Deletions: CCI version 16.1 attempts to untangle several troublesome sets of edits in its next round with the announcement that 142 code pair bundles will be deleted, Cohen noted. For instance, CCI previously bundled 93610 (Intra-atrial pacing) and 93612 (Intraventricular pacing) into 93651 (Intracardiac catheter ablation …), but effective retroactive to Jan. 1, that bundle has been deleted.

Swapped pairs: In the past, CCI used to bundle shoulder arthroscopy code 29806 into shoulder surgery code 29825. Essentially, CCI denied 29806 when billed with 29825, unless you appended a modifier. However, CCI has just announced that it plans to “swap” the pairs, and will now bundle 29825 into 29806.

“I believe this edit makes sense,” says Ruby Woodward, BSN, ASC-OR, coding and research specialist for Twin Cities Ortho-pedics, PA in Minneapolis, Minn. “Generally, if we are doing a capsulorrhaphy, we are doing it for instability, which is probably a greater issue. If a patient has a true ‘frozen shoulder,’ which would be the primary reason to do 29825, they wouldn’t be unstable.”

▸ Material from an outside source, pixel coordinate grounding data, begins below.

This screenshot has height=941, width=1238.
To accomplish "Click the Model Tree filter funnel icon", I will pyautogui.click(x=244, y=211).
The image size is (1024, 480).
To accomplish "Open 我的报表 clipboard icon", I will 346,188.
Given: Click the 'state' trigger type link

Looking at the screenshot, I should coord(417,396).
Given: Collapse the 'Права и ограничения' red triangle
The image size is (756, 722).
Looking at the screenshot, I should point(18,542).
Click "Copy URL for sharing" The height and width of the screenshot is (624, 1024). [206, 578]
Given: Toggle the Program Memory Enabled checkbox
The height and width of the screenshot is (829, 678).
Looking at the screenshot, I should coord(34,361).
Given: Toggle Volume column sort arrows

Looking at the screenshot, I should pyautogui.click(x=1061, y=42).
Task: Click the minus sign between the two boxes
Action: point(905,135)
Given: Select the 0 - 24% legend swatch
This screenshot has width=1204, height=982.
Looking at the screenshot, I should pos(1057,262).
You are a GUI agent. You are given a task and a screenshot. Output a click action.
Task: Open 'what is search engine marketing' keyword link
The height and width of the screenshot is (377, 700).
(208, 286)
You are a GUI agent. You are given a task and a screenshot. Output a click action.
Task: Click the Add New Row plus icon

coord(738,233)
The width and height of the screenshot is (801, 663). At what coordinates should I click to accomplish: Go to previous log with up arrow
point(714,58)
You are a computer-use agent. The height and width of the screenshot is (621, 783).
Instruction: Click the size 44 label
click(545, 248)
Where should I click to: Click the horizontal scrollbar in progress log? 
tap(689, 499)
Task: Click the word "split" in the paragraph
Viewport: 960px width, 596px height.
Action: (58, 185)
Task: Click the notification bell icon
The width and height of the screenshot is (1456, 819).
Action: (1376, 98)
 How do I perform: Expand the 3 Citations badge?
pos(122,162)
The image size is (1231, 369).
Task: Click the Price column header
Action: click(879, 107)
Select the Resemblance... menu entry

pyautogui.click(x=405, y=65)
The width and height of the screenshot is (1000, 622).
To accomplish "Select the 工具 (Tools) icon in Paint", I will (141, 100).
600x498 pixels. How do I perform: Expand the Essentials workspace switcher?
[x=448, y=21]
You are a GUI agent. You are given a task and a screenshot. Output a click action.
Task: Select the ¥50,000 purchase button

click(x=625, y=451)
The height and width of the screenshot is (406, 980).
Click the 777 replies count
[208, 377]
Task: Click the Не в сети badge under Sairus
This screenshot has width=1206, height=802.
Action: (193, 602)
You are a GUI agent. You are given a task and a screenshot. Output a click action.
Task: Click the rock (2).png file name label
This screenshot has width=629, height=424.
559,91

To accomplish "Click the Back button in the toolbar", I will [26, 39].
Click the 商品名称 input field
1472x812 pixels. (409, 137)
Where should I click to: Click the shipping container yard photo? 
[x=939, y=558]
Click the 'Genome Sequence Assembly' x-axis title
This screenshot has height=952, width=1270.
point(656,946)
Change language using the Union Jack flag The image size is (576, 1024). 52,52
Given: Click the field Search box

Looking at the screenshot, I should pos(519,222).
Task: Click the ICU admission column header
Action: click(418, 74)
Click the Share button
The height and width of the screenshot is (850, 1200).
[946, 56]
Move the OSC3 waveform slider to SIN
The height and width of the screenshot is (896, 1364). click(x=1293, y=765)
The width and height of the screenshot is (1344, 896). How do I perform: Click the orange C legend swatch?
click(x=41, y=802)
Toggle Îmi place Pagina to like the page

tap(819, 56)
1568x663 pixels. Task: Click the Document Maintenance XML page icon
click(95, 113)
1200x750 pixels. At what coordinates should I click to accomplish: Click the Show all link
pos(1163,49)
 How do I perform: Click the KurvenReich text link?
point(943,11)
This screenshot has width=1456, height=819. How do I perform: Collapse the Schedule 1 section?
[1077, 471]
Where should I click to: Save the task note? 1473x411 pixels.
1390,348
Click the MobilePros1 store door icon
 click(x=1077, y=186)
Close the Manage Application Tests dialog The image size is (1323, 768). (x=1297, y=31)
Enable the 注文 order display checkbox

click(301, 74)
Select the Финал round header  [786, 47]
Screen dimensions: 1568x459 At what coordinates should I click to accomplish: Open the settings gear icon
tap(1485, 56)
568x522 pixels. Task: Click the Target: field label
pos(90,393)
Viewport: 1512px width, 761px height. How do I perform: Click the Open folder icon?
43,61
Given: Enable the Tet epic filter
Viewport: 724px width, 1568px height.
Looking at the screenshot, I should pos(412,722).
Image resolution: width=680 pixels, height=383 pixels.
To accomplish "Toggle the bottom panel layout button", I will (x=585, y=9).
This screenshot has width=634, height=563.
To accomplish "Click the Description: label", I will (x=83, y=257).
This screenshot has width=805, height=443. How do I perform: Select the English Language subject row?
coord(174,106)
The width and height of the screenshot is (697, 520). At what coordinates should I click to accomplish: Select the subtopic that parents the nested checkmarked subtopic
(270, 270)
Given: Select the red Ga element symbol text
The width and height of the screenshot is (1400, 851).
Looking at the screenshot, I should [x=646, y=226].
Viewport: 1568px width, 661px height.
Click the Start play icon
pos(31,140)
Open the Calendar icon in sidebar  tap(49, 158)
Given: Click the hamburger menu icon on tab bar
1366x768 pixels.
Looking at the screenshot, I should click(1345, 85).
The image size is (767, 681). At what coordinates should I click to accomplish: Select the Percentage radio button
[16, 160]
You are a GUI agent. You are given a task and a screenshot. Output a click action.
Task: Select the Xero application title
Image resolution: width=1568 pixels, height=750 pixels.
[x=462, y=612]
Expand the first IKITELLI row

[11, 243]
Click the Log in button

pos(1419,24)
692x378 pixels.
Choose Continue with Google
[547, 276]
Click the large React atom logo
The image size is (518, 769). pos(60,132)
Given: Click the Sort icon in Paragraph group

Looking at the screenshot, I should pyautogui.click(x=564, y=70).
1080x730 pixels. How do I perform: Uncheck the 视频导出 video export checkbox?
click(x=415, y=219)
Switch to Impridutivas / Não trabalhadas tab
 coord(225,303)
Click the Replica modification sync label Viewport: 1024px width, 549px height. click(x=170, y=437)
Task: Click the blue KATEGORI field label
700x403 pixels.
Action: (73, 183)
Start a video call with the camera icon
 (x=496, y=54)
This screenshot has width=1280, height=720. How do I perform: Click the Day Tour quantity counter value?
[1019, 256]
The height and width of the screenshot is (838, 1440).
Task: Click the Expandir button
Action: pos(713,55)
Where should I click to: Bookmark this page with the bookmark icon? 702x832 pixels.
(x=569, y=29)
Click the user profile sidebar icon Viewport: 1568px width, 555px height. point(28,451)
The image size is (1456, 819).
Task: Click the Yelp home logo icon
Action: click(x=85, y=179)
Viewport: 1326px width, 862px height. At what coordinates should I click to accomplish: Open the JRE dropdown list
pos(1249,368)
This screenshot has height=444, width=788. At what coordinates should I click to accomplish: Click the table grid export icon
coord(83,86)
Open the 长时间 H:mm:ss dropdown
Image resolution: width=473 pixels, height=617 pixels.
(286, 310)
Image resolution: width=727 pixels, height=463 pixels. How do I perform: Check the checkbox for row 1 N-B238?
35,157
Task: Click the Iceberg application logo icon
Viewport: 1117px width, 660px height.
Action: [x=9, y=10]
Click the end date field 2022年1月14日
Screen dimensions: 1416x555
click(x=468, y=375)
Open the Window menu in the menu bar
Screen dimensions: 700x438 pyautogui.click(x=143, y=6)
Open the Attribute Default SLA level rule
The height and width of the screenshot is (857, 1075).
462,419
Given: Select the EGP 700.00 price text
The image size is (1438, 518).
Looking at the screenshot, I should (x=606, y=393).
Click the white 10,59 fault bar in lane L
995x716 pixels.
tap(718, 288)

Modifier changes: CCI will now allow you to append a modifier to separate the edits bundling 64450 (Injection, anesthetic agent, other peripheral nerve or branch) into hundreds of other codes, such as debridement codes 11004-11006. The modifier indicator in these code pairs used to be “0,” indicating that nothing could separate the edits, but with CCI version 16.1, the indicator is now “1,” meaning you can append a modifier (such as 59, Distinct procedural service) to the code.

Although most of the modifier indicator changes involve 64450, CCI also changes the modifier indicator bundling new code 88738 (Hemoglobin) into 85025-85027 (Complete CBC). Effective April 1, you can use a modifier to separate these bundles.